=== Records for processing ===
▼▼▼

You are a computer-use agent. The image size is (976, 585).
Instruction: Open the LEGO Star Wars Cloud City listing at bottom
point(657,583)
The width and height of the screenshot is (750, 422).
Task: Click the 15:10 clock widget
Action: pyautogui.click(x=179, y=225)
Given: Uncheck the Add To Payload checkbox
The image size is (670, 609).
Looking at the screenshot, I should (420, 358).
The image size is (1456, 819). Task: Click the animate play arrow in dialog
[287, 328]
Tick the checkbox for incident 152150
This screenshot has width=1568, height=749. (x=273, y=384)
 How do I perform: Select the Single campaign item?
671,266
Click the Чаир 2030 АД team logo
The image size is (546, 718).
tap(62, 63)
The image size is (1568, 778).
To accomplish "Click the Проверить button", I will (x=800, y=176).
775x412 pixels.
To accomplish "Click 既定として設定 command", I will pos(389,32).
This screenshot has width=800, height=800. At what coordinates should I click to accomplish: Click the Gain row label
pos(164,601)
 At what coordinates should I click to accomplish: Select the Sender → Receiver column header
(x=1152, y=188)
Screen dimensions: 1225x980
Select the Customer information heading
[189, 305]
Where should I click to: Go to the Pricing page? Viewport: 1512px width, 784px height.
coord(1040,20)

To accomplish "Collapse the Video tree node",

▲▲▲

=== Assignment ===
Which lines run from the one containing "At what coordinates should I click to accomplish: Select" to the end of the entries above? Print them exactly, both ends included, and nothing else.

=== Written answer ===
 At what coordinates should I click to accomplish: Select the Sender → Receiver column header
(x=1152, y=188)
Screen dimensions: 1225x980
Select the Customer information heading
[189, 305]
Where should I click to: Go to the Pricing page? Viewport: 1512px width, 784px height.
coord(1040,20)

To accomplish "Collapse the Video tree node",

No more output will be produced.